▸ **EXERCISE PASSAGE**

******************************

Love Anyway

I’ve never been particularly good with suffering. Avoidance? Insecurity? Hyper-control? Sure. Then my all-star qualities shine bright. But being insecure, hyper-controlling, and trying to avoid pain doesn’t a happy life make.

When I was twenty-one, I had the chance to meet my father after long years of separation at—of all places—the Art Institute of Chicago. I was meeting his second wife for the first time. And to make matters even more relaxed, I didn’t know a thing about modern art. But I did discover a latent sense of humor, which apparently shot to the surface like a geyser when under serious pressure.

I amused my dad, his wife, and even myself. Seeing absurdities in the uncomfortable world before me kept my eyes averted from haunting ghosts and garrulous gremlins. Our conversation never veered toward my mom, my brothers or sisters, loss of childhood, alcoholism, substance abuse, or neglect. The conversation stayed right where it needed to be, focused on pictures hanging on walls, which none of us understood.

Contrary to every psychological theory I knew at the time, communication was not the key to our relationship. After that initial reunion, I visited my dad regularly. He attended my wedding, got to know my growing family, and became a steady fixture in my life. Even at the age of ninety, we still connect at least once a week. He may not remember my name some days, but he always remembers that he loves me. And that I love him.

Over the years, we did have a couple of hard conversations about our family and the things that went so very wrong in our lives, but they were not all that productive. His simple admission, “I’m sorry,” was all I ever really needed to hear. And my, “I love you anyway,” was all he really needed to know.

******************************

▸ **EXERCISE DESCRIPTION**
Carry on the essay about reconnecting with an estranged father, picking up after its final sentence. The items have no connection to the essay.

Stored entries

******************************

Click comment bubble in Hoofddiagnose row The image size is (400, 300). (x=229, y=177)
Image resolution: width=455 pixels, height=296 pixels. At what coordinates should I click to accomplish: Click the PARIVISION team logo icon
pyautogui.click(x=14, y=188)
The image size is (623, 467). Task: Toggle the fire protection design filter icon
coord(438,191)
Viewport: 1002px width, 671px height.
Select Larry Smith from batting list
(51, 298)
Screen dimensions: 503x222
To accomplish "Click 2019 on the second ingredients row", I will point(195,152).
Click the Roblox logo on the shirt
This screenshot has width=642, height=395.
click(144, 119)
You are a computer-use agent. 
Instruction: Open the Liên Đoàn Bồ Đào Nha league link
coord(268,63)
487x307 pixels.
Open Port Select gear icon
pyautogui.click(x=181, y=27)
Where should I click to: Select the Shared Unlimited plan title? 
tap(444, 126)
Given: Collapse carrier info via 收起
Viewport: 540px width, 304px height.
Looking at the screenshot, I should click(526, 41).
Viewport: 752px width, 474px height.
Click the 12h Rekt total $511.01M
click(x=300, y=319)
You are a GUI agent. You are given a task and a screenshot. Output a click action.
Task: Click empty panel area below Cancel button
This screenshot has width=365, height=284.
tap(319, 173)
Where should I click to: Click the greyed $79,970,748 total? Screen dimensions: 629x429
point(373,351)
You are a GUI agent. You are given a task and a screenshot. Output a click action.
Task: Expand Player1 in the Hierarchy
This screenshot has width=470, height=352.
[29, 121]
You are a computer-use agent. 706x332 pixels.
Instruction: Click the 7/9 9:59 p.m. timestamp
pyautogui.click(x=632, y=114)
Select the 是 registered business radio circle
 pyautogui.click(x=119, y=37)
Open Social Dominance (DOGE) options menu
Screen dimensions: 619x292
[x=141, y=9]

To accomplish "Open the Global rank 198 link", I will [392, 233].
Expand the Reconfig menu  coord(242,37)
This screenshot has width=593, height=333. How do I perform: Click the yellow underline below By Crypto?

******************************

▸ **REPLY**
In recent years, I have lost a husband, a brother, several friends, (I have a visitation to attend this weekend), my sense of worth, and even my heart, but in experiencing these losses, I have discovered that there is no fixing pain. There is only, “I’m sorry.” And “I love you anyway.”

Being truly sorry when someone is suffering shares the burden. It is one of the greatest acts of generosity that a human being can undertake.

Loving anyway explodes the walls of control, doubt, fear, hurt, avoidance, and insecurity. Love is not doormat material. Love demands decency, honesty, integrity, and heroism. But it doesn’t demand those qualities all at once in perfect order.

After a particularly brutal loss recently, my imagination conjured up the image of a wounded woman rising after tumbling down a hill. Not unlike Sam at the base of Mount Doom. How’s that for an “I’m sorry, and I love you anyway” scenario? But Sam rose again. Even when it was hopeless to do so. Even when pain had the upper hand. Even at the end of Middle-earth, he rose and loved anyway. And he wasn’t alone.

Pain and loss are twin hells that human beings experience in umpteen versions throughout the course of our journey toward heaven. We can’t fix reality, stop the hurt, make everything right, control outcomes, or even avoid tumbling down hills. Personally, I can crack a joke and laugh at absurdities to keep the ghosts and gremlins at bay, and that helps. Some.

But mostly, I can be sorry and love anyway.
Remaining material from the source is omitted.